With the 95/5 access pattern (95% of reads hit 5% of keys), approximately 95% of reads hit RAM at 1.5µs, 4% hit NVMe at 15µs (P50), and 1% miss to Redis at 1ms. The weighted average read latency is approximately 2.1µs — barely distinguishable from a pure RAM cache, at a fraction of the cost.
Capacity Planning
Recommended tier sizing based on total working set. The RAM tier holds the hottest keys, NVMe holds the warm tier, and Redis L2 holds everything else.
| Working Set | RAM Tier | NVMe Tier | Redis L2 | Monthly Cost |
|---|---|---|---|---|
| 10GB | 2GB | 3GB | 5GB | $15–30 |
| 100GB | 5GB | 30GB | 65GB | $58–118 |
| 1TB | 10GB | 200GB | 790GB | $120–250 |
At 1TB working set, the all-RAM cost would be $5,000–10,000/month. Hybrid tiering achieves the same effective capacity at $120–250/month — a 40–80x cost reduction — while keeping 35% of keys (representing 99%+ of reads) at sub-50µs latency.
Limitations
- Linux 5.1+ required.
io_uringis a Linux-specific kernel feature introduced in 5.1. The NVMe backend is not available on macOS, Windows, or older Linux kernels. For development on non-Linux systems, use the RAM-only backend (existing behavior, unchanged). - NVMe write endurance. Enterprise NVMe SSDs are rated for 1–3 DWPD (drive writes per day). At 100K demotions/sec with 1KB average value size, write volume is approximately 8.6GB/day — well within endurance limits for any enterprise drive. For drives with 0.3 DWPD (consumer-grade), monitor write volume and consider write throttling.
- Minimum value size. Not recommended for keys with values smaller than 100 bytes. The io_uring I/O overhead for a 4KB-aligned read exceeds the benefit of caching a sub-100-byte value at NVMe latency.
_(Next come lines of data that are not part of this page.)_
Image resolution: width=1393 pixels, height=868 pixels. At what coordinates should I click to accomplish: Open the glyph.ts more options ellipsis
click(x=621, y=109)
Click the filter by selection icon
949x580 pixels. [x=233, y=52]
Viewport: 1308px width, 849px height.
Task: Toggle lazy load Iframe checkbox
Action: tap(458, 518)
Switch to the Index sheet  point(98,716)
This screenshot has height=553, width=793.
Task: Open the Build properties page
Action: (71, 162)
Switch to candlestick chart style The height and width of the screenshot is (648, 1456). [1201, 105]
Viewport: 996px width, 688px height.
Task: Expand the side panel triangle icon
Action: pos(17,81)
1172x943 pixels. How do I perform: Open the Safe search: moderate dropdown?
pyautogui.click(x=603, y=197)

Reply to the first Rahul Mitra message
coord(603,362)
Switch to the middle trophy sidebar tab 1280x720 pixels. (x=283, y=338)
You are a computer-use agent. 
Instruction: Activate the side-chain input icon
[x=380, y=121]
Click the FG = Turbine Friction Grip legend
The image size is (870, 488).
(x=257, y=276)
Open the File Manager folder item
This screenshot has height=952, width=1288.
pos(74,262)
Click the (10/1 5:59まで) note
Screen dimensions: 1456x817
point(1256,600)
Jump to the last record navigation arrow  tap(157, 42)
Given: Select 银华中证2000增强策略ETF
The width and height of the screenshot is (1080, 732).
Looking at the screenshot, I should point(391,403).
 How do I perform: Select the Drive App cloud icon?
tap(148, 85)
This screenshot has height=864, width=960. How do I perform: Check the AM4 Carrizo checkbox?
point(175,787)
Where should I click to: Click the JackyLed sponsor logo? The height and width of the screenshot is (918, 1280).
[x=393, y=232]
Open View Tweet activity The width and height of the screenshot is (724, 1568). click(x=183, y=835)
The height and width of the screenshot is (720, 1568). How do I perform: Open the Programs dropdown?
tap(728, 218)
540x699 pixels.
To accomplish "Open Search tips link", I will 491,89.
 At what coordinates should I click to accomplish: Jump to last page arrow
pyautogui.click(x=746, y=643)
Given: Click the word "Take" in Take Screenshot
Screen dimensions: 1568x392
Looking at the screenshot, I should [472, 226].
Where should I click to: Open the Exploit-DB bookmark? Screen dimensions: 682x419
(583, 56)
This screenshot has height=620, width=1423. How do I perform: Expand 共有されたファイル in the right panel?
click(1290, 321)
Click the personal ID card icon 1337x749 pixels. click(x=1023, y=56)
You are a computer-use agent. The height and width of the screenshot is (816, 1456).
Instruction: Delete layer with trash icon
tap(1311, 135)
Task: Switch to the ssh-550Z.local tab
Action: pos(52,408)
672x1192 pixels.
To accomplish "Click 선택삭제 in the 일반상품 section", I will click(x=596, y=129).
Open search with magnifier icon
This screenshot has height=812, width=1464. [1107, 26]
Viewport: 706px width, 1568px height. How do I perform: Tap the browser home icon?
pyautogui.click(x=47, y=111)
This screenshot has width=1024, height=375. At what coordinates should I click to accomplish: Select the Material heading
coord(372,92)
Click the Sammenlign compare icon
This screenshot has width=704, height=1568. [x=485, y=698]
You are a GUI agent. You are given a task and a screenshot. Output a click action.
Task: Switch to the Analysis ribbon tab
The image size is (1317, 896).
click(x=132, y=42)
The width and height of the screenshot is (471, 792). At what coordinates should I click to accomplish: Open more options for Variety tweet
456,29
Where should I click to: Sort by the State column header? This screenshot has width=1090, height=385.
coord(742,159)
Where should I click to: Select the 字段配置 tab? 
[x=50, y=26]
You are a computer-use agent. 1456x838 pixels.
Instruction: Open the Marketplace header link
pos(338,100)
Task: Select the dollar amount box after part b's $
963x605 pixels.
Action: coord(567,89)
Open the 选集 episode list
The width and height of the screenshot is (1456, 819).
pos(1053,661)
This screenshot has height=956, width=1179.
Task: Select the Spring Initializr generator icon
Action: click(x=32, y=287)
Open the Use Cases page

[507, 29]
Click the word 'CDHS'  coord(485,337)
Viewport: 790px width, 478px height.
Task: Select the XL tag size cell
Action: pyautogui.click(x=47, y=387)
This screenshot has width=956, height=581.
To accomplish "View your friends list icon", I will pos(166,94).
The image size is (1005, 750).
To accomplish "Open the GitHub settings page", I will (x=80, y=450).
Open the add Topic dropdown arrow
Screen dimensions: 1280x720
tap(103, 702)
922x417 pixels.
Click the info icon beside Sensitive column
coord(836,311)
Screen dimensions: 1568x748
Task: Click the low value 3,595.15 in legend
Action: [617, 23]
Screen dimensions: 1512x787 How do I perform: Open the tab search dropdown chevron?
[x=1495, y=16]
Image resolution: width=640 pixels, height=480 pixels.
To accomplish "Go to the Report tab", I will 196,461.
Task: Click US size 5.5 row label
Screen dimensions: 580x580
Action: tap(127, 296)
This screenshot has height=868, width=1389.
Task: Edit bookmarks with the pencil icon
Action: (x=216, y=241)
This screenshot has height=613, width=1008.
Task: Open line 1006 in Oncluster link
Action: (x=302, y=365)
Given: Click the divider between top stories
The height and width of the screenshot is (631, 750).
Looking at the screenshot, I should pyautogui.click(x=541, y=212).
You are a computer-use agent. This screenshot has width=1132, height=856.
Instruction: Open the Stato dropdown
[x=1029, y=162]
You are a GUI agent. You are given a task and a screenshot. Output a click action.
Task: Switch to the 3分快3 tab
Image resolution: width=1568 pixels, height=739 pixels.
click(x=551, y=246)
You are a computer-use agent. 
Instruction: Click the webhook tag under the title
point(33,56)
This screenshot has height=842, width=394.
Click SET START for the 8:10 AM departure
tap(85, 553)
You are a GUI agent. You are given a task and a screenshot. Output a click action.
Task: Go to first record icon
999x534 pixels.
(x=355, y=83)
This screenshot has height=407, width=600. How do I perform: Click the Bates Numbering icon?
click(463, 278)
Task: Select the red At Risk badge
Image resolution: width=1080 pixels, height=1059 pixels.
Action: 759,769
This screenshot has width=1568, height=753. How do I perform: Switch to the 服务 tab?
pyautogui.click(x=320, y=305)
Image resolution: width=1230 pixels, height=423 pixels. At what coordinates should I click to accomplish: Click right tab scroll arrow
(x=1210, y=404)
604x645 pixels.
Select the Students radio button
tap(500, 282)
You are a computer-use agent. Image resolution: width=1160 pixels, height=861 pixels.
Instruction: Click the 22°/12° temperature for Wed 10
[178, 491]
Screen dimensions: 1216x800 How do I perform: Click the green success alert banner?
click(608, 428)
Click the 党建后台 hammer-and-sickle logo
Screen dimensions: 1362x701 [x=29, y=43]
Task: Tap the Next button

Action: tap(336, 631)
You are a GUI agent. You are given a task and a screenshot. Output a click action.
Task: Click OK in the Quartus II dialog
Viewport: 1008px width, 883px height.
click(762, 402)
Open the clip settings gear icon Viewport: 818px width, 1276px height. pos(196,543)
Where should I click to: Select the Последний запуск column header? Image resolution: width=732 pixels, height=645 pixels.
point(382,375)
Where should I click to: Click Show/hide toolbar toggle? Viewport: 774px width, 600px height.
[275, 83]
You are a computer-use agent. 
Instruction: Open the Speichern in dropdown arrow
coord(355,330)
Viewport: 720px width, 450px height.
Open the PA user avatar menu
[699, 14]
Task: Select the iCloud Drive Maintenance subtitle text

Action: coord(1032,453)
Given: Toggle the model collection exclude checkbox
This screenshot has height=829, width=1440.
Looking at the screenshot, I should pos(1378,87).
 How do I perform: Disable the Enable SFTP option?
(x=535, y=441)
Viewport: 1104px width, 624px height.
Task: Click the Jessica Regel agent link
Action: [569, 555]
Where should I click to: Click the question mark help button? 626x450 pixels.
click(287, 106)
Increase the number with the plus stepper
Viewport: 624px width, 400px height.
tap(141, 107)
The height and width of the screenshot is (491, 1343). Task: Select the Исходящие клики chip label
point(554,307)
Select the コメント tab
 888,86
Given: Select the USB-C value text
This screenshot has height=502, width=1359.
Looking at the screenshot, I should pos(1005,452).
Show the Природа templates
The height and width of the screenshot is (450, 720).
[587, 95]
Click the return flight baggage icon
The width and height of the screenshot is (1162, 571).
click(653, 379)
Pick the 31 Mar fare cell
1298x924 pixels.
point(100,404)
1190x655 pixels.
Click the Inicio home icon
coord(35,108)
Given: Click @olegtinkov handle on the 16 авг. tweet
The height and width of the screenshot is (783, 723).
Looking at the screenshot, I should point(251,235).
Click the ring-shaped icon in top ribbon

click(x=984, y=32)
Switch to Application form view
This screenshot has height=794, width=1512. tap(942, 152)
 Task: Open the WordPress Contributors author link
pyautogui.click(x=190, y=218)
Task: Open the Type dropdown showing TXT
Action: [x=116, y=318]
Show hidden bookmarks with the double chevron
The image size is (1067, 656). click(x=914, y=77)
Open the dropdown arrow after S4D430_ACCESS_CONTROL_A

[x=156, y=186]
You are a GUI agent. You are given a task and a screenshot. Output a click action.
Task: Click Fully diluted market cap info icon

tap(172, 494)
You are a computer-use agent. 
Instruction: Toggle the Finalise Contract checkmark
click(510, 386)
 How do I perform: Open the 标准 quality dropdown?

For small-value workloads, the RAM tier is sufficient.
- First-access latency for demoted keys. A key that was demoted from RAM to NVMe will return at 10–50µs on its next access, not 1.5µs. This is 50–250x faster than a Redis miss, but it is measurably slower than RAM. Applications with strict sub-5µs P99 requirements for all keys should size the RAM tier to hold the entire hot + warm working set.
- No cross-instance NVMe sharing. NVMe is local to the instance. Each Cachee instance maintains its own NVMe tier. Cross-instance coherence operates at the RAM tier level (existing behavior). NVMe entries are populated by local demotion from RAM, not by coherence.
io_uring requires Linux 5.1+. Amazon Linux 2023 (kernel 6.1), Ubuntu 22.04+ (kernel 5.15), and RHEL 9+ (kernel 5.14) all support io_uring. Check with uname -r before enabling tiering. On unsupported kernels, CONFIG SET tiering.enabled true will return an error.
Future Extensions
The StorageBackend trait is designed for extensibility as new hardware tiers emerge.
- CXL-attached memory. Compute Express Link (CXL) enables byte-addressable memory expansion over PCIe. CXL Type 3 devices provide approximately 300ns random read latency — 5x slower than local DRAM but 50x faster than NVMe. A CXL backend would sit between RAM and NVMe in the hierarchy: L0 (shared memory) → L1 (RAM) → L1.25 (CXL) → L1.5 (NVMe) → L2 (Redis).
- Intel Optane persistent memory. If available on the deployment platform, Optane DCPMM offers approximately 350ns latency with byte-addressability and persistence. Similar position in the hierarchy to CXL, with the additional benefit of crash recovery for the warm tier.
- Cloud-specific storage backends. AWS EBS io2 Block Express (sub-millisecond latency), Azure Ultra Disk (sub-ms), and GCP Hyperdisk Extreme provide NVMe-like performance as network-attached storage. A cloud storage backend would enable hybrid tiering in containerized deployments where local NVMe is not available, at the cost of slightly higher latency (100–500µs vs 10–50µs for local NVMe).
- Persistent NVMe tier. Currently, the NVMe tier is volatile — it is rebuilt from RAM demotions after a restart. A future extension could persist the NVMe slab file and index across restarts, allowing instant warm-tier recovery without a cold-start period. This requires adding checkpointing for the key-to-offset index.